Perbaikan kesenjangan pembangunan bukan hanya untuk kepentingan kelompok miskin, melainkan juga kelompok kaya. Secara sosiologis sering diibaratkan, kekuatan sebuah mata rantai sosial sangat ditentukan oleh mata rantai paling lemah. Seluruh mata rantai sosial tidak akan berjalan, berputar, dan berfungsi jika salah satu mata rantainya rapuh dan putus. Kelompok kaya juga tidak akan bergerak leluasa apabila kehidupan sosial kenegaraan dimacetkan oleh mata rantai persoalan kelompok miskin dan macetnya pemerataan pembangunan.

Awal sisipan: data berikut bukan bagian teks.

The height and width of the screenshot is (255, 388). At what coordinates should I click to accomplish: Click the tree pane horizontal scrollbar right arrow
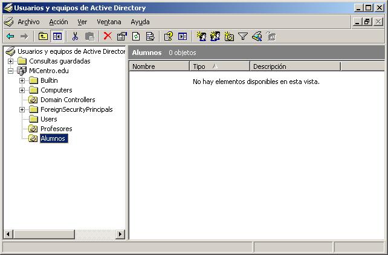tap(120, 234)
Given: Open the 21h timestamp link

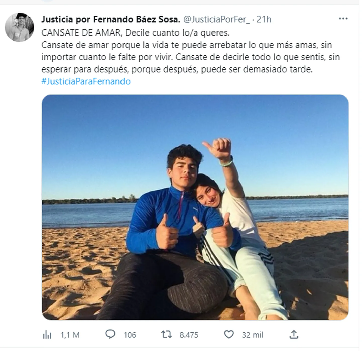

Amidhan menegaskan: "Oleh karena itu, tidak ada pilihan lain bagi kami masyarakat Kalimantan hanyalah dengan kata “Menggugat” demi keadilan dan pemerataan pembangunan untuk kesejahteraan masyarakat Kalimantan secara keseluruhan. Prioritaskan untuk membangun dan menyediakan listrik dan infrastruktur lainnya yg sangat diperlukan Kalimantan. Gugatan ini kami sampaikan kepada Pemimpin Nasional 2014-2019 untuk memperhatikan sunguh-sungguh pulau Kalimantan yang kaya dengan sumber daya alamnya tapi miskin dalam kehidupannya. Jangan biarkan kami miskin dan hancur, tapi berilah kami untuk berkembang dan bersama-sama menikmati pembangunan di Republik Indonesia tercinta ini. Salam Persaudaraan NKRI."